This passion grew stronger over time.
Are you happy with the change?
Yes, I love what I do.
I also find I no longer have the mental angst of trying to figure out how I'm going to find the time to do my online work, which is a relief.
What do you miss and what don't you miss?
I miss the interaction with certain patients.
When you do a job that involves manual healthcare and might involve multiple treatment sessions, you get to grow relationships with people. It's rewarding to be able to see how someone progresses, and how they enjoy coming to consult with you as they feel you're providing real value to them.
Lack of in-person social interaction is the biggest negative with my online work.
How did you go about making the shift?
As the BioHackers site was growing, that feeling of wanting to change where I spent my time became greater and greater.
So much so that a few months ago I decided to take the plunge and stop seeing patients – to prove to myself I really could make a full-time living online for me and my family.
I also reached out to a contact in the company in San Francisco to offer SEO consulting work. We had been conversing in a specific online forum regarding SEO. He could see that I knew my stuff and was up to date on best practices; I knew they were looking to scale their business.
What didn't go well? What wrong turns did you take?
I tried to do some joint venture work on another online project.
The problem was that it was short term and I hadn't any real business plan to expand on it.
The biggest thing I learnt from this is that even with online work you need to have a plan on what exactly you're going to do, how you're going to generate money, and how you can grow the business.
I also learnt I didn't want to do that type of work, day in, day out.
How did you handle your finances to make your shift possible?
I'm a moderate risk taker.
I got the contract to work with the San Francisco company, which meant a certain level of income would be coming in per month. This has allowed the fluctuating income on Biohackers Lab and my other online projects to add to the total number I make per month now.
Overall my finances are doing very well per month since I made the shift.
What was the most difficult thing about changing?
Making the actual decision to change.
In other words, fear of the unknown and whether I could really do it.
What help did you get?
I spoke with my family and friends who gave me lots of feedback.

■ What to work on ■
Please reproduce the career-change interview word for word between "As the BioHackers" and "and my family.", inclusive.

■ Data records ■
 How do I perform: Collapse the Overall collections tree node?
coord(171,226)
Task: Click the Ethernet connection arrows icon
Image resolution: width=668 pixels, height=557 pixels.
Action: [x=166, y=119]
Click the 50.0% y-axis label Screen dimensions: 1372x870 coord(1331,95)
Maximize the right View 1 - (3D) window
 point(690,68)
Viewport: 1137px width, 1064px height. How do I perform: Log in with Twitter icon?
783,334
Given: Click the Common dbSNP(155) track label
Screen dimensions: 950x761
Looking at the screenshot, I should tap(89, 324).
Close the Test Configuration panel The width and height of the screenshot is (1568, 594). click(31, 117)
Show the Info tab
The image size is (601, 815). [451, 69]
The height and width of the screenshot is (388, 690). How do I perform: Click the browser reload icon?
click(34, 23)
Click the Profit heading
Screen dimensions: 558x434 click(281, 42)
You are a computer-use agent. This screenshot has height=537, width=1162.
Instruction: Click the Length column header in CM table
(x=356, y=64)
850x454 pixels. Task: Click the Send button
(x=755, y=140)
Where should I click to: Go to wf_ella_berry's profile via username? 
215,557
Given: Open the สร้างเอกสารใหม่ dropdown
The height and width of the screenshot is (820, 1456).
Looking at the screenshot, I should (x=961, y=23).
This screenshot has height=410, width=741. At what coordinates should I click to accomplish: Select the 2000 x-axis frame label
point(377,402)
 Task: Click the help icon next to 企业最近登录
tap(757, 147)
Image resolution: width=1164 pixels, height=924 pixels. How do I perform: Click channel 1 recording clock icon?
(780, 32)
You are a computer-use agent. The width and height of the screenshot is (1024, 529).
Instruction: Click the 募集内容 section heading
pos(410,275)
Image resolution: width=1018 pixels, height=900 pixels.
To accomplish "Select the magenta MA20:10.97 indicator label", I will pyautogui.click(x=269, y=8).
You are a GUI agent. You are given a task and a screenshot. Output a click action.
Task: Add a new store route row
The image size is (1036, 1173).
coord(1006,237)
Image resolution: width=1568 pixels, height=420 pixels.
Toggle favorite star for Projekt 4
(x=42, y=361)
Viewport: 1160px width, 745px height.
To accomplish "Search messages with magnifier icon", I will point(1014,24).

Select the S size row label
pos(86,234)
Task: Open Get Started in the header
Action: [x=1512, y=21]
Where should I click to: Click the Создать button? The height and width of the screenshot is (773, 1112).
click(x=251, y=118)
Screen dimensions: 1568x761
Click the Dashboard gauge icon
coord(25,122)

■ Task output ■
As the BioHackers site was growing, that feeling of wanting to change where I spent my time became greater and greater.
So much so that a few months ago I decided to take the plunge and stop seeing patients – to prove to myself I really could make a full-time living online for me and my family.